*EXERCISE*. The response should consist only of the lines from the one with "Screen dimensions: 827x452" to the end of the data below, copied exactly and without pictures.

Dataset entries
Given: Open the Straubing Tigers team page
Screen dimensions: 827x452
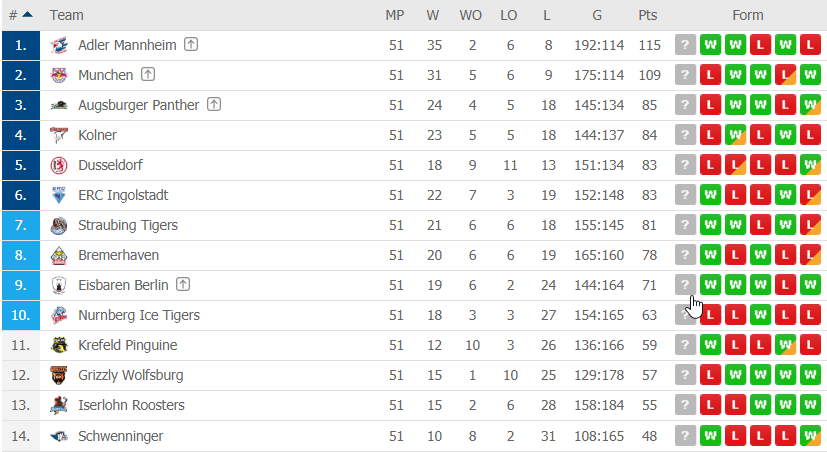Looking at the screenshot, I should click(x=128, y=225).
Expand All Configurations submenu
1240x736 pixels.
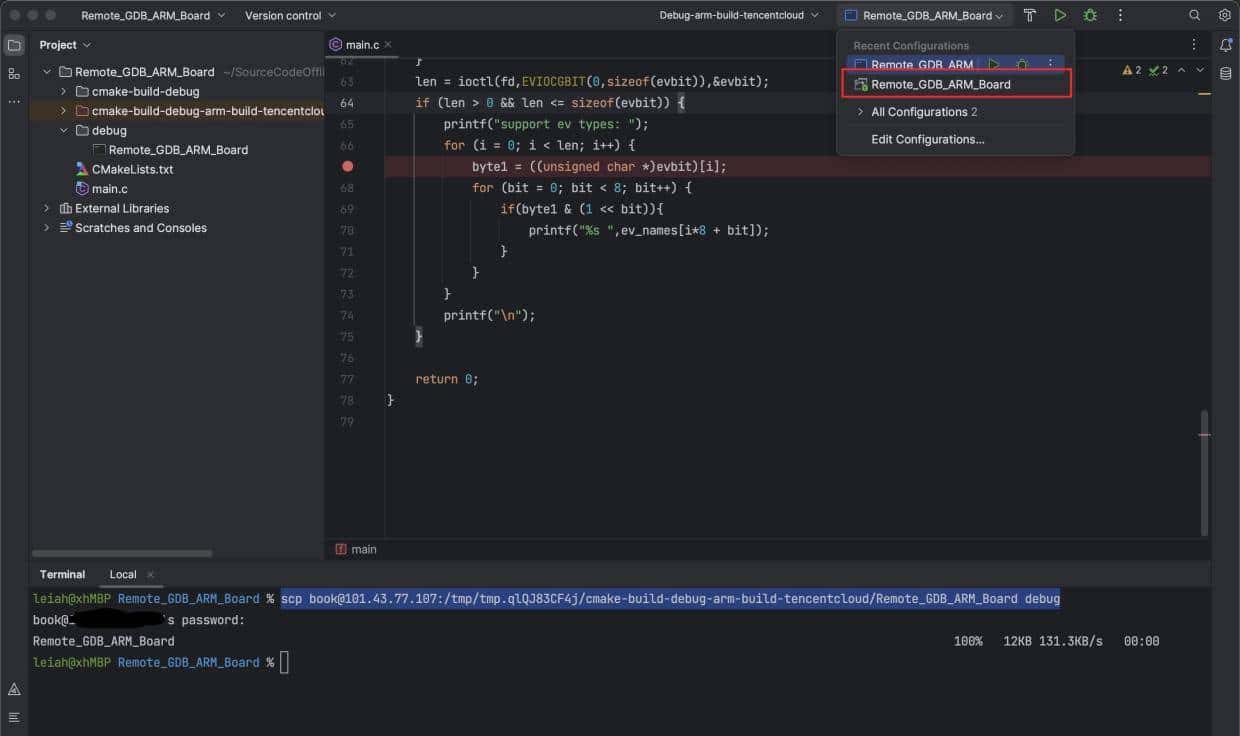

*EXERCISE RESPONSE*.
Screen dimensions: 827x452
Looking at the screenshot, I should click(x=128, y=225).
Expand All Configurations submenu
1240x736 pixels.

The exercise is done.